La cultura foggiana ha perso altri due protagonisti: nel giro di poche ore l’uno dall’altro se ne sono andati Anacleto Lupo, scrittore di razza Gennaro Arbore, tenace ricercatore di tracce – anche le più piccole – della storia locale. Furono amici, nella loro esistenza terrena, uniti dalla comune missione di diffondere cultura e conoscenza.
I loro percorsi professionali si sono incrociati sovente. Gennaro fu infatti collaboratore della redazione foggiana della Gazzetta del Mezzogiorno, quando non era ancora una redazione ma quello che si definiva allora un “ufficio di corrispondenza”. Si racconta un curioso aneddoto del loro rapporto. Frequentava l’ufficio di corrispondenza anche Saverio Biasco, che sarebbe successivamente diventato corrispondente della Rai e parlamentare. Assieme ad Arbore era incaricato di occuparsi delle previsioni del tempo che giornalmente venivano pubblicate nella sola pagina che il quotidiano barese riservava alla Puglia settentrionale.
Il compito veniva assolto con una telefonata al comando dell’ufficio meteorologico dell’aeroporto militare di Amendola, ma una sera per ragioni imprecisate, i due collaboratori non riuscirono a mettersi in contatto con la “fonte” delle loro informazioni. Furono allora costretti ad improvvisare la temperatura e le conseguenti previsioni, cosa che fecero uscendo sul balcone di viale XXIV maggio, e misurando molto empiricamente la temperatura esterna. Solo che non si trovarono d’accordo sul valore termico. Ne nacque una discussione vivace che minacciava addirittura di trascendere. I toni diventarono così accesi che le grida giunsero fino al capo della redazione, in cui ufficio era ubicato all’opposta estremità della redazione. Per placare gli animi fu costretto ad intervenire il buon Anacleto Lupo in persona. Quando chiese le ragioni del frastuono e verificò che il litigio era dovuto ai più classici dei “futili motivi” da cui spesso scaturiscono gli episodi di cronaca nera, lui, che non perdeva mai le staffe, si inalberò a sua volta…

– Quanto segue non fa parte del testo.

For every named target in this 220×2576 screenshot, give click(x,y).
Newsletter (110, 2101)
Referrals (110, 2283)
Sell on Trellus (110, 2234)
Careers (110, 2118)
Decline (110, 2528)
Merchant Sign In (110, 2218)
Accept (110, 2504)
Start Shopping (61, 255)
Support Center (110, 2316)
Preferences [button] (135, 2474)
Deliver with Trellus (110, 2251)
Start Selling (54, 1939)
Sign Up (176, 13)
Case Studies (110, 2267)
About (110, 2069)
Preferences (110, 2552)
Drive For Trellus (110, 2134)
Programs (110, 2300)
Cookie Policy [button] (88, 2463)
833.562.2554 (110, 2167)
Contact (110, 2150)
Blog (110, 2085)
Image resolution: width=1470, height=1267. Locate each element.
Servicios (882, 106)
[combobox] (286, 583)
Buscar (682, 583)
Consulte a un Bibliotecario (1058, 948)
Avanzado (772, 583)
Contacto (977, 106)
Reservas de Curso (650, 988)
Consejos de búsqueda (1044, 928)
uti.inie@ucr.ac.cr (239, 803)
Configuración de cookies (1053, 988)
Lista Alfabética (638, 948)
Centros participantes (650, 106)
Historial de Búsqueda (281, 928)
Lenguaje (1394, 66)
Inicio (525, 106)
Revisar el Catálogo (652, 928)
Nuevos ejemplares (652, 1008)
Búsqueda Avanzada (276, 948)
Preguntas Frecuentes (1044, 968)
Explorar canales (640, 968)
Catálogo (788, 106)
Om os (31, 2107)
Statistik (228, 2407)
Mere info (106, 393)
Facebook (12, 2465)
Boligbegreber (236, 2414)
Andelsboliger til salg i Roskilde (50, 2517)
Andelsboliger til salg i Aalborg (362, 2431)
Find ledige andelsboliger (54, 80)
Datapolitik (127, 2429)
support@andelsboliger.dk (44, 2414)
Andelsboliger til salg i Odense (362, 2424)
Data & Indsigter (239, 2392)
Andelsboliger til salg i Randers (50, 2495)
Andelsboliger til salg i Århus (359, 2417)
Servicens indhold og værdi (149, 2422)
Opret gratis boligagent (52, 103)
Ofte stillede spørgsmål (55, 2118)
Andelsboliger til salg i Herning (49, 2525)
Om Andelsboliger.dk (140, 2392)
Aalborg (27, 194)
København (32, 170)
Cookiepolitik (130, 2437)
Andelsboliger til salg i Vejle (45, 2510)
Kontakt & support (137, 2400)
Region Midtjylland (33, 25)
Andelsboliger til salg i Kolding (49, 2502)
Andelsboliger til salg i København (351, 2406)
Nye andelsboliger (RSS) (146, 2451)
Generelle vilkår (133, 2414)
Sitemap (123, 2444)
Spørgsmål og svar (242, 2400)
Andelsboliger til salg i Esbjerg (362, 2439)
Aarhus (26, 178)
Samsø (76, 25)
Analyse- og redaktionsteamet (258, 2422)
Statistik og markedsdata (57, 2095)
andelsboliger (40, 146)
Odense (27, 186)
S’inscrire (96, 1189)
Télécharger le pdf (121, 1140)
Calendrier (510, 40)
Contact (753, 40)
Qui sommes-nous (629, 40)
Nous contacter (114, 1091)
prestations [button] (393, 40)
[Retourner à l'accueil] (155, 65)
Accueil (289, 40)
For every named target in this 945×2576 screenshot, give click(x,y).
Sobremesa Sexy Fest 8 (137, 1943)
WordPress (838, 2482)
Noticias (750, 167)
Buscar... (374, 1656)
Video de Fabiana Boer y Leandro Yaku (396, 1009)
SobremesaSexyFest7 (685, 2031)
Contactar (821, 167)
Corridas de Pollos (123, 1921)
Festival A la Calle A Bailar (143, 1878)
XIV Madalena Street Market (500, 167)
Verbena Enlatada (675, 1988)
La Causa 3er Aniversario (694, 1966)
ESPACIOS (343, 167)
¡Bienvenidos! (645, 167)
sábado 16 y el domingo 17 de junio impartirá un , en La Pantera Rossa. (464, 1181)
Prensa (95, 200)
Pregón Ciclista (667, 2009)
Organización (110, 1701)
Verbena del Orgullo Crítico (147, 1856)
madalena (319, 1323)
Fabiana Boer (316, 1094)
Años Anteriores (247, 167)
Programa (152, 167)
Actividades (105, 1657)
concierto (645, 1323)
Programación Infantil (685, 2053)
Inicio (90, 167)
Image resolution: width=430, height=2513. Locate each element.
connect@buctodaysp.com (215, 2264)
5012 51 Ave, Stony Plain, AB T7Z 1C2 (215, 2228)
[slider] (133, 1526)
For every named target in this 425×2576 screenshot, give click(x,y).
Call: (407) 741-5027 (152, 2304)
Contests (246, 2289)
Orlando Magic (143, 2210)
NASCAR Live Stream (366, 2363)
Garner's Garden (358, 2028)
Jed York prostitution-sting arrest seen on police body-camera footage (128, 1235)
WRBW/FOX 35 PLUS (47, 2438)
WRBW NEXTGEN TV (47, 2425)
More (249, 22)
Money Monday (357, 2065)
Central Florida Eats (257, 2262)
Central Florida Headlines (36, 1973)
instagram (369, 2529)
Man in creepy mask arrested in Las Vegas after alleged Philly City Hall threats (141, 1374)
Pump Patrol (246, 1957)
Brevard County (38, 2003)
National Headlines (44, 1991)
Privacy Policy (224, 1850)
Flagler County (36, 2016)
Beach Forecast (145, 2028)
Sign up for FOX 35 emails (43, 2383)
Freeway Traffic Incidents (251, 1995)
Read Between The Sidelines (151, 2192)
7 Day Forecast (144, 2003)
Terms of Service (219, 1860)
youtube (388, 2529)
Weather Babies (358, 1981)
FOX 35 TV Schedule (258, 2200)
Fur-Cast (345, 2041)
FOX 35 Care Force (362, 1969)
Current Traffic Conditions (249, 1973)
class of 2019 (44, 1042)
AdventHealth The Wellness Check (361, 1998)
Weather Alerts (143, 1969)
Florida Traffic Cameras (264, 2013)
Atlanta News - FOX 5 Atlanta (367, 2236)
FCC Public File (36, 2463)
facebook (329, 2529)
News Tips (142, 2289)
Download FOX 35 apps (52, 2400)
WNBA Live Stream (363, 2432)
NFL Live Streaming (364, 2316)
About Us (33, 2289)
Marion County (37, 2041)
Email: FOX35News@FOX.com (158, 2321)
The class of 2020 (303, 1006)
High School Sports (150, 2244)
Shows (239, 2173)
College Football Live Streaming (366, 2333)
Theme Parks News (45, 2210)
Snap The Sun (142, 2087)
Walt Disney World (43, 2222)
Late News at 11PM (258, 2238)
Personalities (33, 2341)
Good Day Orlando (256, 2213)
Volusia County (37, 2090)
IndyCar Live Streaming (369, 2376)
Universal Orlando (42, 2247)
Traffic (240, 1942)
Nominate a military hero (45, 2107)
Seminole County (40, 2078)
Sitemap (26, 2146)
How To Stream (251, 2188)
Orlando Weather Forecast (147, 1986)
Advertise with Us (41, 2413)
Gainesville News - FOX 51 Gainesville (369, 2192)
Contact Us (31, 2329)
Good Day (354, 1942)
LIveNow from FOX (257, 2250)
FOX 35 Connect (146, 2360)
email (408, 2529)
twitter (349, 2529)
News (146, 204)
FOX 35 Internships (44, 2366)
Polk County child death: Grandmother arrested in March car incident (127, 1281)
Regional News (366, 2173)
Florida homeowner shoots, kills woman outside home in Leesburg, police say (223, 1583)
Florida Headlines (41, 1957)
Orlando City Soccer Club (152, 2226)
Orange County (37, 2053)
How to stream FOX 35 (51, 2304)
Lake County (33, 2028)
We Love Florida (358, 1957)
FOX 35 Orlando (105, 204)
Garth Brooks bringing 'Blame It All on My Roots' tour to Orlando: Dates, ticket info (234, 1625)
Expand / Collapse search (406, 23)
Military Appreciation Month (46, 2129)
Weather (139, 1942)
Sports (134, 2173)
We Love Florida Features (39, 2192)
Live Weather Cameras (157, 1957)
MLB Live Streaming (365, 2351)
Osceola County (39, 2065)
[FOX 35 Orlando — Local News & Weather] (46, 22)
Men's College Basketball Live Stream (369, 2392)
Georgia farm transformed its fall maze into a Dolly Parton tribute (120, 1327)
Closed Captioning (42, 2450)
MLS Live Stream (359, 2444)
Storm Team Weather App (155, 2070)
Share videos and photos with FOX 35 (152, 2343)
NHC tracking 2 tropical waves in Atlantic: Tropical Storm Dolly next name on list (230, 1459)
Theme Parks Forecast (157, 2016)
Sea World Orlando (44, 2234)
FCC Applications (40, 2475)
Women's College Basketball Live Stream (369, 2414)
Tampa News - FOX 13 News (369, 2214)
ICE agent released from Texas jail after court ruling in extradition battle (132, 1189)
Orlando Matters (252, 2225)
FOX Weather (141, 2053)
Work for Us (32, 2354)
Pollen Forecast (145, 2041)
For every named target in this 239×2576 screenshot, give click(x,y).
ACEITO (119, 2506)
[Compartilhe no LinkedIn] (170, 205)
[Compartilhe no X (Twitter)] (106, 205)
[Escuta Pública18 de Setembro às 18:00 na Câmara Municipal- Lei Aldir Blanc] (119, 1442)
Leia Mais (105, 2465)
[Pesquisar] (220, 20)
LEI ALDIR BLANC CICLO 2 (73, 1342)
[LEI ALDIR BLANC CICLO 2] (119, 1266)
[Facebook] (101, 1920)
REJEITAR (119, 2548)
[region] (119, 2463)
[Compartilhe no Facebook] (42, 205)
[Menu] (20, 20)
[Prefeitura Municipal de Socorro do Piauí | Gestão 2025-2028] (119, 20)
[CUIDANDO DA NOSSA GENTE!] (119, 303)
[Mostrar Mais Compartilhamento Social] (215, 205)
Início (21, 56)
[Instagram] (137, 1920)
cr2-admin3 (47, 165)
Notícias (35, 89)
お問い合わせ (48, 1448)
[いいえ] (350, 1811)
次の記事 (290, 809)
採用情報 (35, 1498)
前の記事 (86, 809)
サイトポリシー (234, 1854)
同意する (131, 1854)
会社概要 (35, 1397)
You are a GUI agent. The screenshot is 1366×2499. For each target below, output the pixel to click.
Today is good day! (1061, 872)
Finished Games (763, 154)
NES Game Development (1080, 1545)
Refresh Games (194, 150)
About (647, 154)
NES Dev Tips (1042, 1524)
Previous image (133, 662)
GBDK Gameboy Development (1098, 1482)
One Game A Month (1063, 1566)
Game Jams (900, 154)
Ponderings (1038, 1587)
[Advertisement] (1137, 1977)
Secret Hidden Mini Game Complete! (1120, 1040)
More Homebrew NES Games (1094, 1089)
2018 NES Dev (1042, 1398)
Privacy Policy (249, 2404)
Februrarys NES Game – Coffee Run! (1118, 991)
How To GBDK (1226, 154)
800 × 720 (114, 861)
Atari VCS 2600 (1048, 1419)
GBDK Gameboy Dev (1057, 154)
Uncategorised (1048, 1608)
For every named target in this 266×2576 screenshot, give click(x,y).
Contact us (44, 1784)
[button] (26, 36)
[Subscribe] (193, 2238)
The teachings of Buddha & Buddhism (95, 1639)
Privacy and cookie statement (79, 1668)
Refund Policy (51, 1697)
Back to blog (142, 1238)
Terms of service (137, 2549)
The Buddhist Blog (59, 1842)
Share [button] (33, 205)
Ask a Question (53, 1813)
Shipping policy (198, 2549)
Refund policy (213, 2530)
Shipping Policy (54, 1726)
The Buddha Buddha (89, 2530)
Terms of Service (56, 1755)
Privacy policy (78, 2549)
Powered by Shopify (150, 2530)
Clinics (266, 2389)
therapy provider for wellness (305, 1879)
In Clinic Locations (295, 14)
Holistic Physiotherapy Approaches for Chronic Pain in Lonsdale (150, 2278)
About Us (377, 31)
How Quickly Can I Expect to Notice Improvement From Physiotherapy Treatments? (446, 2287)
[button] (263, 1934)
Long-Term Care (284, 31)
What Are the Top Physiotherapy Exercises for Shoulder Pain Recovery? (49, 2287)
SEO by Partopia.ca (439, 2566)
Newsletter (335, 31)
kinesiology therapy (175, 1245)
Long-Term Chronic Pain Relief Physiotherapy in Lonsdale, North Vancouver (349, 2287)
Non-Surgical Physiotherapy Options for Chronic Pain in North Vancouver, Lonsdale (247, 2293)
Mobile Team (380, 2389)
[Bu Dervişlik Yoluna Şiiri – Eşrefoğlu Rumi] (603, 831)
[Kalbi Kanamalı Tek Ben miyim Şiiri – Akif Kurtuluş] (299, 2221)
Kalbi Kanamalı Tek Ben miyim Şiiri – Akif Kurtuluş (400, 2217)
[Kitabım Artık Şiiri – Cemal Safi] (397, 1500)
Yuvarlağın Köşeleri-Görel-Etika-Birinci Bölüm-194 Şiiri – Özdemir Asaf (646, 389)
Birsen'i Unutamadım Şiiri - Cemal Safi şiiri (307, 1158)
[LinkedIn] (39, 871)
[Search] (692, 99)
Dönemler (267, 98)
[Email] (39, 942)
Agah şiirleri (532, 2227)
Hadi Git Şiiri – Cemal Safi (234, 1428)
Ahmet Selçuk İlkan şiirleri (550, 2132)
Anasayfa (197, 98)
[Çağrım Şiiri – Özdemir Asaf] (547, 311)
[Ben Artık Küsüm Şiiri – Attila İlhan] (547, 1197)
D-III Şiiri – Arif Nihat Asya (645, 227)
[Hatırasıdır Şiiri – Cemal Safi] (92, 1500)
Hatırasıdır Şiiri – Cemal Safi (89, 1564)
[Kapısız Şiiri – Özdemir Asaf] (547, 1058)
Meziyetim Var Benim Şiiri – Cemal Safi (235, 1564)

Altri tempi ed altre cronache… L’episodio è comunque sintomatico di un certo modo di intendere il giornalismo e di raccontare i giorni che trascorrono, che ha profondamente accomunato Anacleto Lupo e Gennaro Arbore. Il primo, sempre attento a cogliere quell’aspetto intangibile della realtà che sta dietro i fatti come appaiono; il secondo, sempre impegnato a raccogliere e difendere le tracce del passato e della storia, nella consapevolezza che la memoria produce identità, e che senza l’orgoglio della propria identità, non si può vivere bene nel presente, e neanche costruire il futuro.
Profondamente religioso Lupo, così come profondamente laico e socialista fu Arbore, furono entrambi irreversibilmente e totalmente umanisti: sapevano bene che l’oggi è tale perché ci sono stati ieri e ieri l’altro a determinarlo, e che la coscienza del sé ha come presupposto indispensabile la conoscenza di ciò che siamo stati.
La loro partenza per una vita diversa e migliore lascia un vuoto profondo, perché abbiamo bisogno delle favole che Lupo ed Arbore ci hanno raccontato, di sognare la realtà che sta dietro e prima dei fatti, per sublimarla nel futuro. Che può essere diverso e migliore soltanto se chi vive il presente, riesce a superarlo.